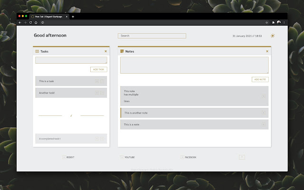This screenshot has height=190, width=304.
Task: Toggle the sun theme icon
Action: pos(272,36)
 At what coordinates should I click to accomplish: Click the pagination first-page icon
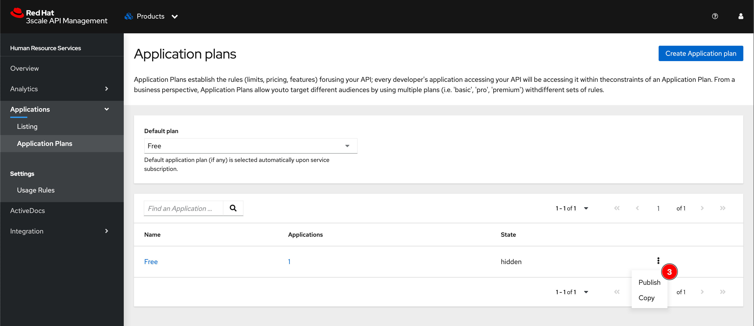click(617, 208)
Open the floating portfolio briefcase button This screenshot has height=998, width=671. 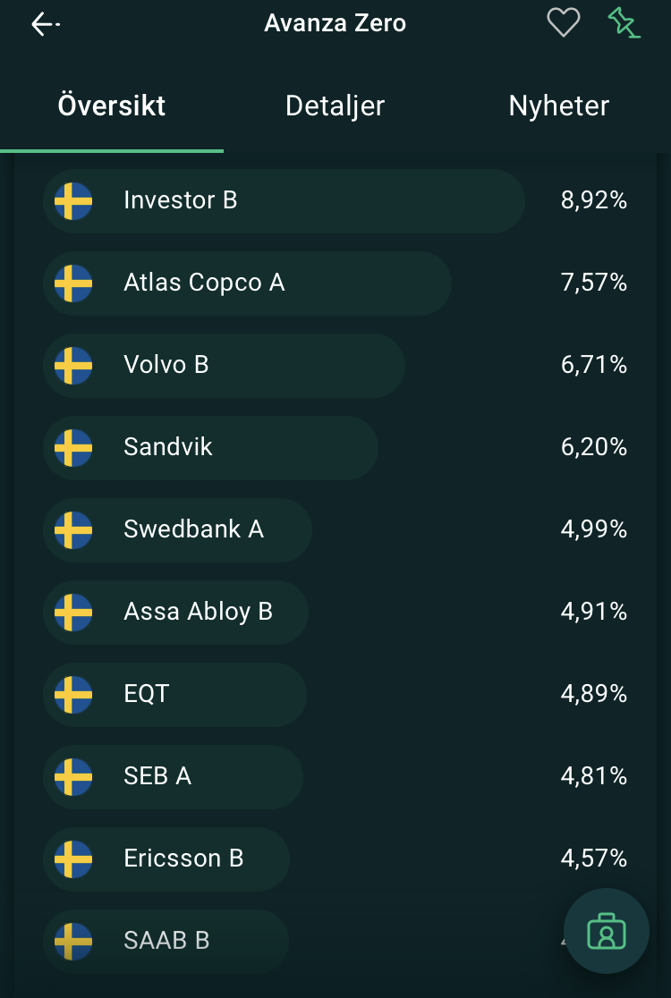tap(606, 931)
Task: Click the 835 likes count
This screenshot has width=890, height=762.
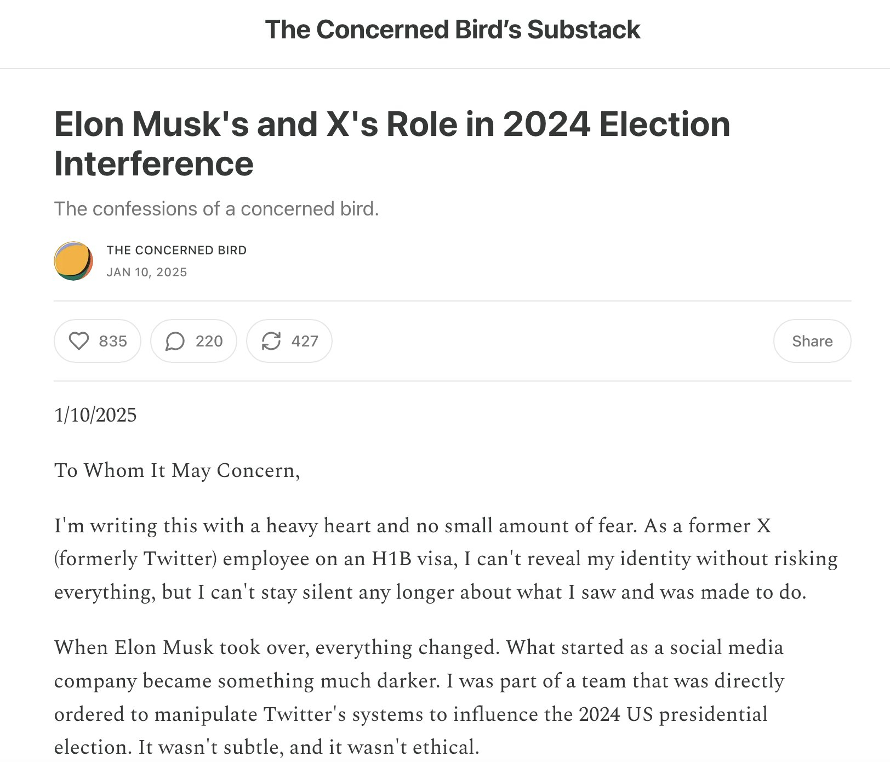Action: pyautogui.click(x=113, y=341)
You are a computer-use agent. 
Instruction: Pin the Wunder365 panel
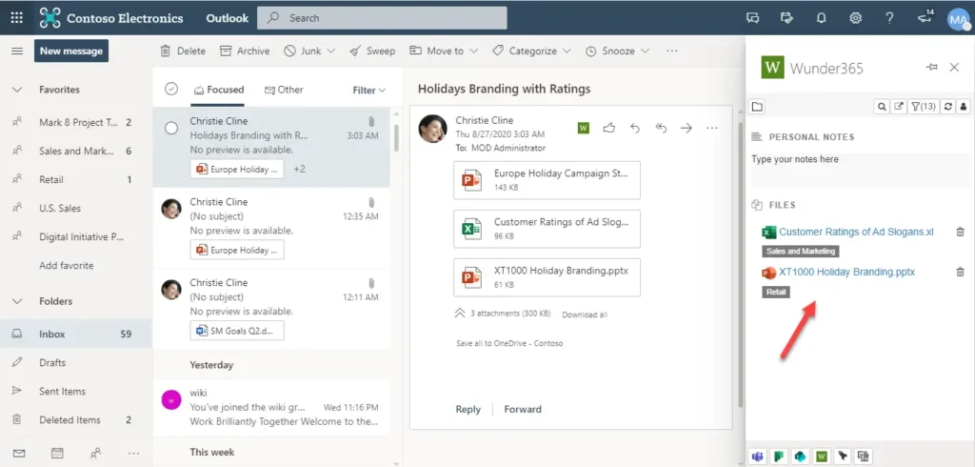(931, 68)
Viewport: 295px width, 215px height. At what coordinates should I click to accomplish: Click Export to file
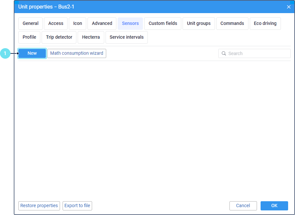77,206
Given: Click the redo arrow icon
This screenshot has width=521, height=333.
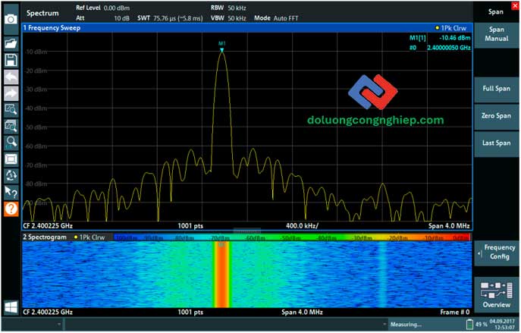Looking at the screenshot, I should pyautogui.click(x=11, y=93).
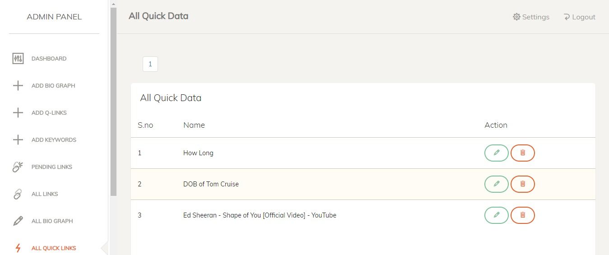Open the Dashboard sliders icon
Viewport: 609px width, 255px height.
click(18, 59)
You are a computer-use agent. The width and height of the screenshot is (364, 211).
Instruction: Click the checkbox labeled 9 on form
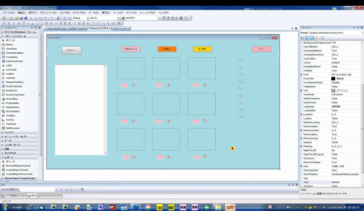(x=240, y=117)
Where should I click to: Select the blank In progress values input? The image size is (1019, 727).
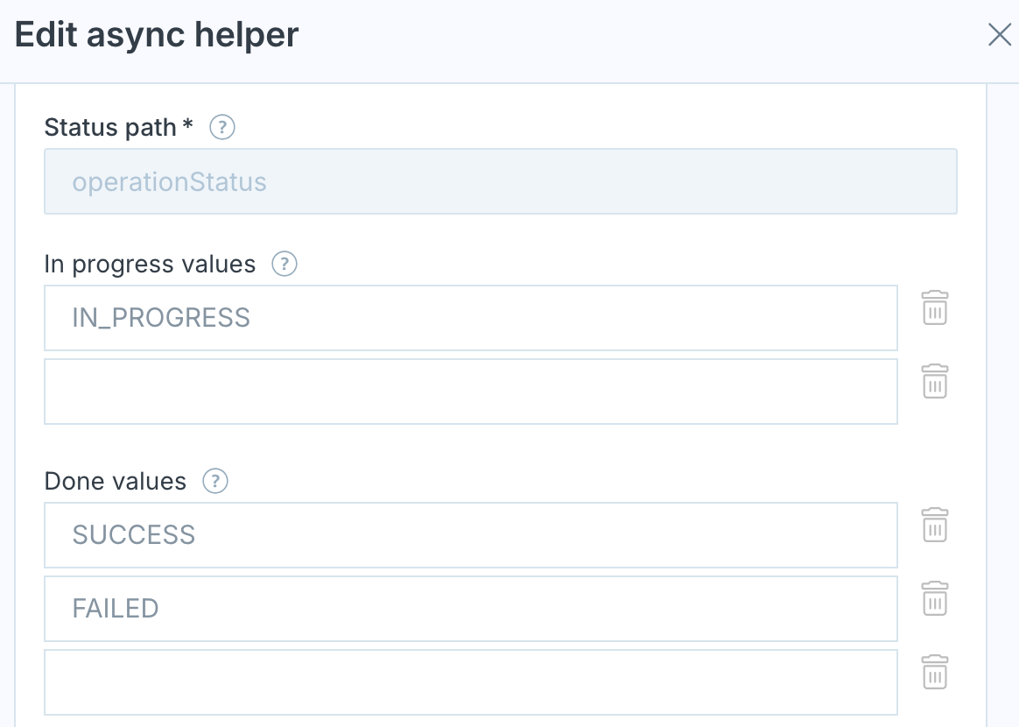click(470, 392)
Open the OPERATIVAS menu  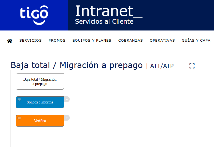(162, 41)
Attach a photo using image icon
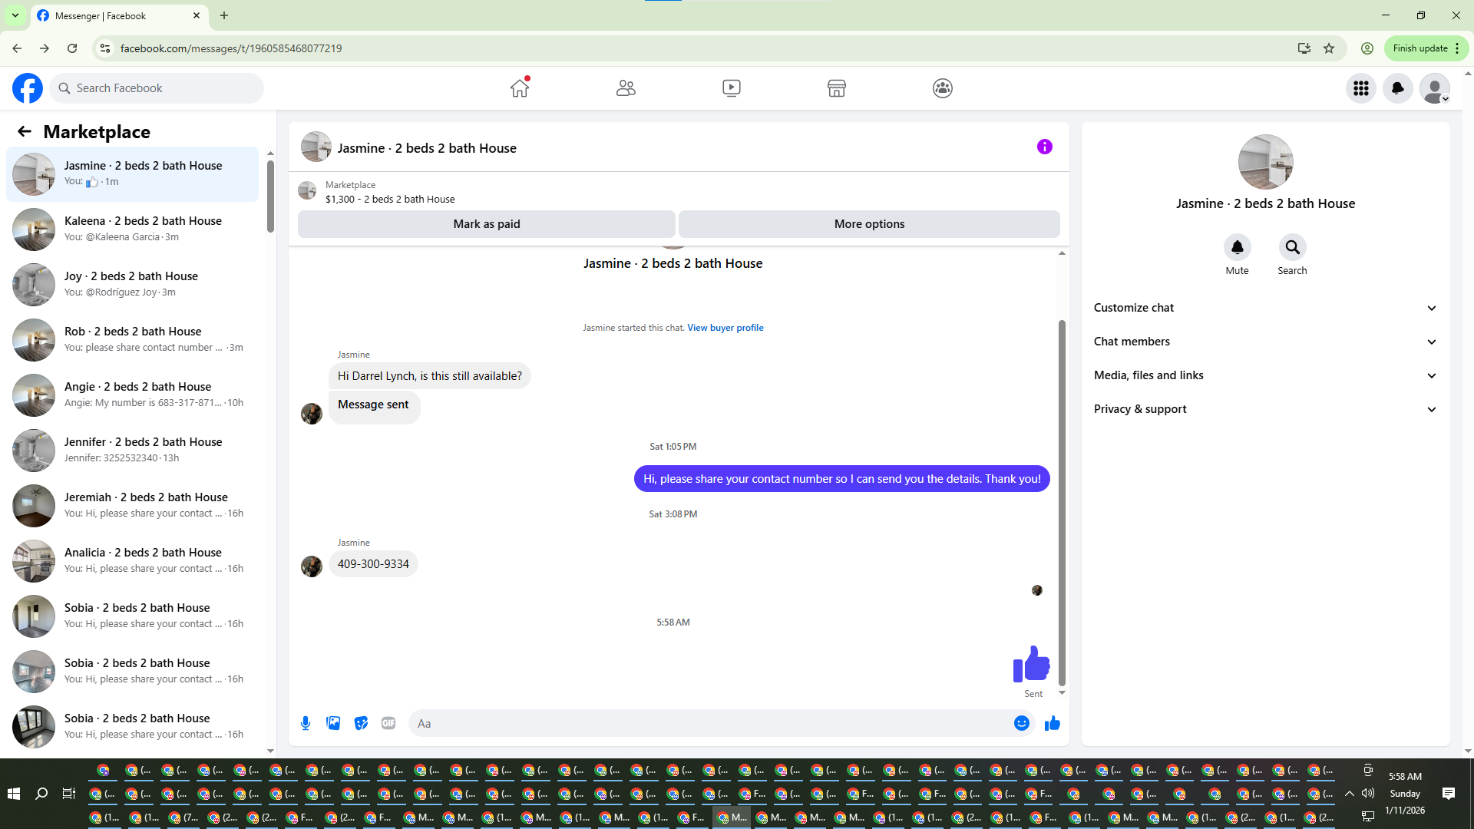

==

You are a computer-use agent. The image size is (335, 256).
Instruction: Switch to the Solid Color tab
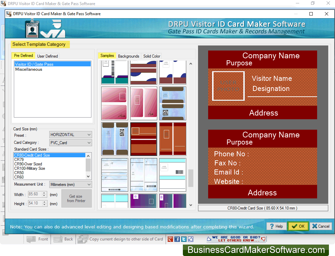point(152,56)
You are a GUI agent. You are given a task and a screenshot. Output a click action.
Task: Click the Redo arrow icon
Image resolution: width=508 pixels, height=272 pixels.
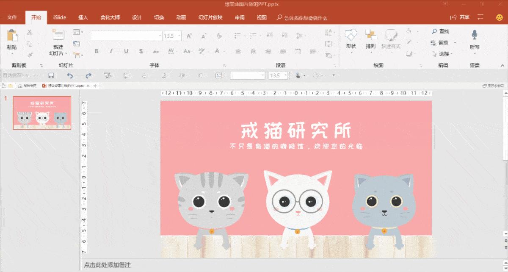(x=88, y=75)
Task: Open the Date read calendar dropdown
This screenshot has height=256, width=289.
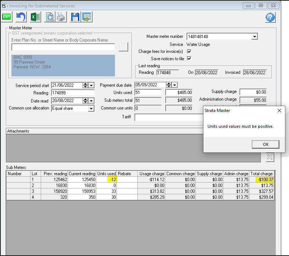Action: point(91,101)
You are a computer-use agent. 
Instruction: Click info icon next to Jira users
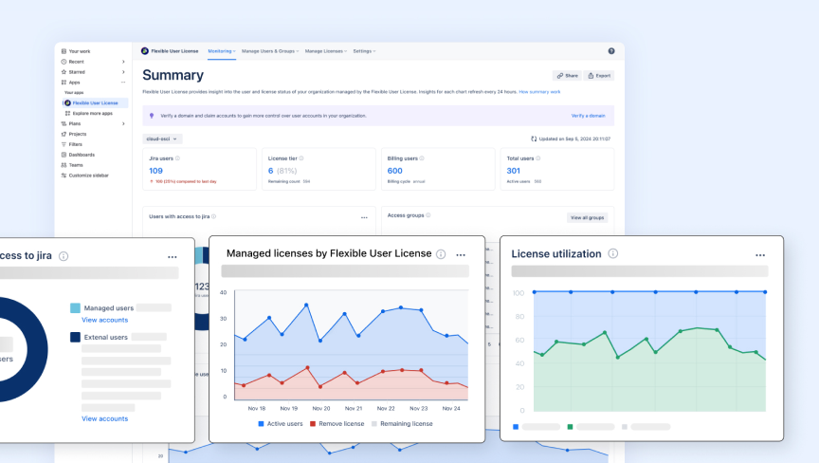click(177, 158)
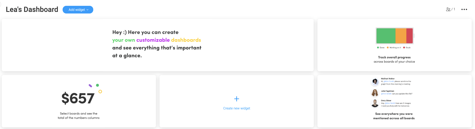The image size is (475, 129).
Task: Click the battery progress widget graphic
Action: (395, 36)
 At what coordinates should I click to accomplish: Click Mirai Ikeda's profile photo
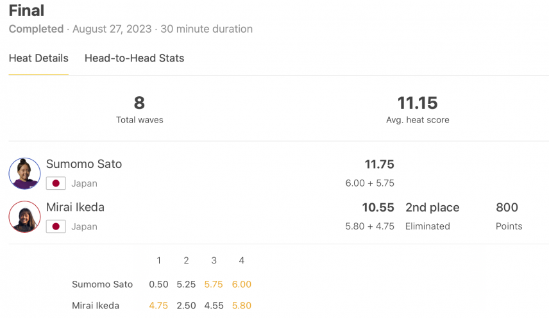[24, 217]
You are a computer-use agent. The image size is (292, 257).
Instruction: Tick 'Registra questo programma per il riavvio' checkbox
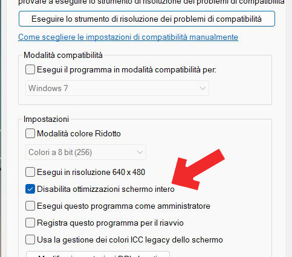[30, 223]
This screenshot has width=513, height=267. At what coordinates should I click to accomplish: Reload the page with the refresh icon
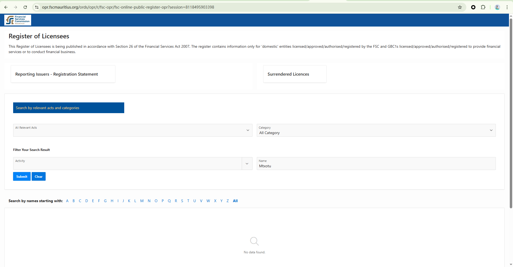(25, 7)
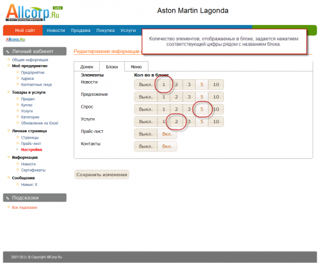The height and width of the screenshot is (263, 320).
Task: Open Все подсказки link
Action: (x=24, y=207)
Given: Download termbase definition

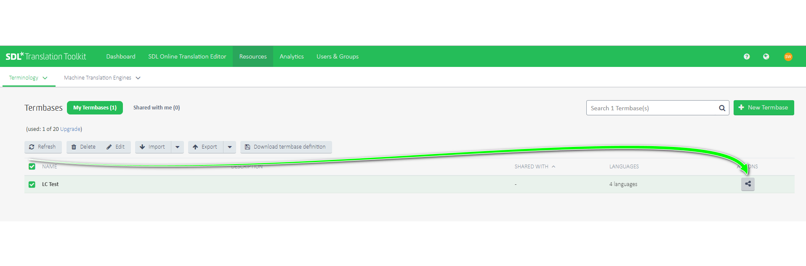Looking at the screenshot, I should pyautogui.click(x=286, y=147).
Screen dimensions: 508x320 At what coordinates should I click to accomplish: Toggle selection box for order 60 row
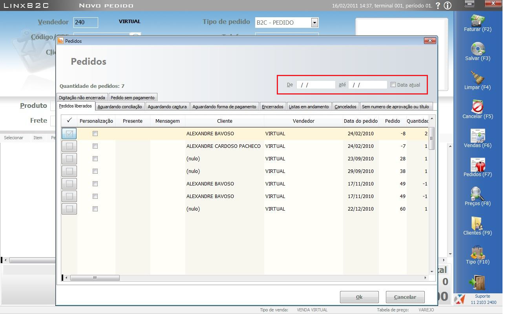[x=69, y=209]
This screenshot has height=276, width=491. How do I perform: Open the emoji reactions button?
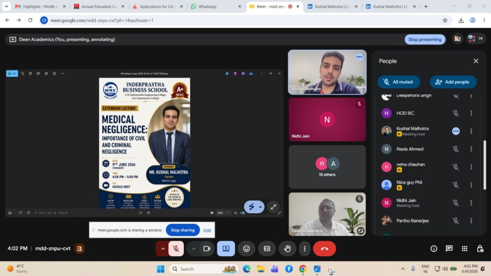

__WORK ITEM__.
Every line in the data that holds the string "computer" should be returned.

__FINISHED TASK__.
You are a computer-use agent. 
You are a computer-use agent. The width and height of the screenshot is (364, 211).
You are a computer-use agent. The image size is (335, 256).
You are a computer-use agent. 
You are a computer-use agent. The image size is (292, 257).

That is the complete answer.